Exercise -> Pick out each line in the records below that contains the string "Select", with case counting, and copy those lines.

Record set ->
↓
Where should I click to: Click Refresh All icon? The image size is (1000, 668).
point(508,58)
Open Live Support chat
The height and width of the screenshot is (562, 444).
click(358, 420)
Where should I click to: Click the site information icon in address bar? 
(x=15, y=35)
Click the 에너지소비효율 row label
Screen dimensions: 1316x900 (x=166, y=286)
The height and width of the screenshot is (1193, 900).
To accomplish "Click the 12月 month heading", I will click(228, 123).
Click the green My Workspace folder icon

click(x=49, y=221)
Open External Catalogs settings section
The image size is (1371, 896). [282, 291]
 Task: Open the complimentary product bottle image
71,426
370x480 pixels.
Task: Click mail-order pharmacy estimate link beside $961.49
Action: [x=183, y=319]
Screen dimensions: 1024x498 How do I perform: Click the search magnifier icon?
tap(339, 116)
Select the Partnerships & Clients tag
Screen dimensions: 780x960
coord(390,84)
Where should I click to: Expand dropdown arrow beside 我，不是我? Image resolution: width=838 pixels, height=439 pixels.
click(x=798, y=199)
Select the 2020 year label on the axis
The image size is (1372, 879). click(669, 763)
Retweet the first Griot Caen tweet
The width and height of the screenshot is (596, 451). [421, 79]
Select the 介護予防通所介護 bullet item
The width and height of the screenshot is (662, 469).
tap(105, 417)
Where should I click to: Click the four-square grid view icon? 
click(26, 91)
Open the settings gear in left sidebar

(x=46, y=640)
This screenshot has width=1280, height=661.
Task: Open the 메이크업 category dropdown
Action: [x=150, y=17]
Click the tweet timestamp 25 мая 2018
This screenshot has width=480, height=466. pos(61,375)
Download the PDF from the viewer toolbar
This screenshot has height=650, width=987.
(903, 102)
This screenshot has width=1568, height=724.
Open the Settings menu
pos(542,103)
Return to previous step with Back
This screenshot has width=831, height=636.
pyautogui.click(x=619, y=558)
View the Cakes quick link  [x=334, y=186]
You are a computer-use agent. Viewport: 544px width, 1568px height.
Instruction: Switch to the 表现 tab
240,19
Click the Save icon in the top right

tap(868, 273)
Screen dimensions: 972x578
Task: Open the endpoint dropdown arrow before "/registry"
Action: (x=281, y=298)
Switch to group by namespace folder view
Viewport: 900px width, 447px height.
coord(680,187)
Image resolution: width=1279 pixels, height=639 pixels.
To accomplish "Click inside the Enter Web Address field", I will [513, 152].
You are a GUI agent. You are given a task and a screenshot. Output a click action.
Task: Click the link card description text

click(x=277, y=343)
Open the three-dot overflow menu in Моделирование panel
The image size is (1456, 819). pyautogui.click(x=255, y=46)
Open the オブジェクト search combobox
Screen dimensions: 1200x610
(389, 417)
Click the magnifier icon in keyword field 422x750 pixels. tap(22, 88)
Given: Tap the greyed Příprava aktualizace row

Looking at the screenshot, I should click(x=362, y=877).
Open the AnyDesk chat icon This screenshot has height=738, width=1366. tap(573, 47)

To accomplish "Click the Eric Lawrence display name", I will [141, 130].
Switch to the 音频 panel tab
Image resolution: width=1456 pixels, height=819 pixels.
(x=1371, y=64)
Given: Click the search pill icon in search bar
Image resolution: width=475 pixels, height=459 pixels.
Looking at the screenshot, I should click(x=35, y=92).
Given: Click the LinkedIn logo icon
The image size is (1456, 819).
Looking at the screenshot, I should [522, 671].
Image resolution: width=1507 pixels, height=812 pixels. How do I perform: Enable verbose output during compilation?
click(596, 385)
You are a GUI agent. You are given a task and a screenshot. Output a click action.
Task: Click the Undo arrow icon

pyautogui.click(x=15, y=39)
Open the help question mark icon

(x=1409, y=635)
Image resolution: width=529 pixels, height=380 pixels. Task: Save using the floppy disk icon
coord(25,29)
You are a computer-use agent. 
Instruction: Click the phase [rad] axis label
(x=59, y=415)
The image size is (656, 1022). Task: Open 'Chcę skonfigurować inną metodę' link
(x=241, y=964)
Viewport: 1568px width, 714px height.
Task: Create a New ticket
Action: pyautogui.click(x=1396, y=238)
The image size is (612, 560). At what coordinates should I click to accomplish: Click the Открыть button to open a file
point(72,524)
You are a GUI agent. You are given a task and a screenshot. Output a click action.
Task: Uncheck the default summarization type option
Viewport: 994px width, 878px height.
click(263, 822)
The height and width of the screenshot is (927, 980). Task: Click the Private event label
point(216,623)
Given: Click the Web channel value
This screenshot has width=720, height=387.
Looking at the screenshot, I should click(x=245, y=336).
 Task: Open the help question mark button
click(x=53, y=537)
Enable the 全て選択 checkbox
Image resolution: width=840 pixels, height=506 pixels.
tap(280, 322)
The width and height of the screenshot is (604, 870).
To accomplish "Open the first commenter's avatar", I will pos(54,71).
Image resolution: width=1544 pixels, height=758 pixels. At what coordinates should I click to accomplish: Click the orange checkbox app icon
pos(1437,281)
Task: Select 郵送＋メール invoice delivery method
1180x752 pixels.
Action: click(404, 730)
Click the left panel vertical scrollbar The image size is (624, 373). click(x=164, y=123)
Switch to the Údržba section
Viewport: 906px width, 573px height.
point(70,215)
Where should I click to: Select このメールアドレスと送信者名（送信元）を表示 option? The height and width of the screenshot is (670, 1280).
↑
Correct response ->
Select the Partnerships & Clients tag
Select the 2020 year label on the axis
Select the 介護予防通所介護 bullet item
Task: Select 郵送＋メール invoice delivery method
Where should I click to: Select このメールアドレスと送信者名（送信元）を表示 option? The height and width of the screenshot is (670, 1280).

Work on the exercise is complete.